BEGIN Exercise materials

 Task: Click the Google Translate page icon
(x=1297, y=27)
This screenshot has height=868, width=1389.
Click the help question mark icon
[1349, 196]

END Exercise materials

:: Challenge ::
Recast the lines above as a JSON list of strings, one string per line, omitting any blank lines.

:: Written answer ::
[
  " Task: Click the Google Translate page icon",
  "(x=1297, y=27)",
  "This screenshot has height=868, width=1389.",
  "Click the help question mark icon",
  "[1349, 196]"
]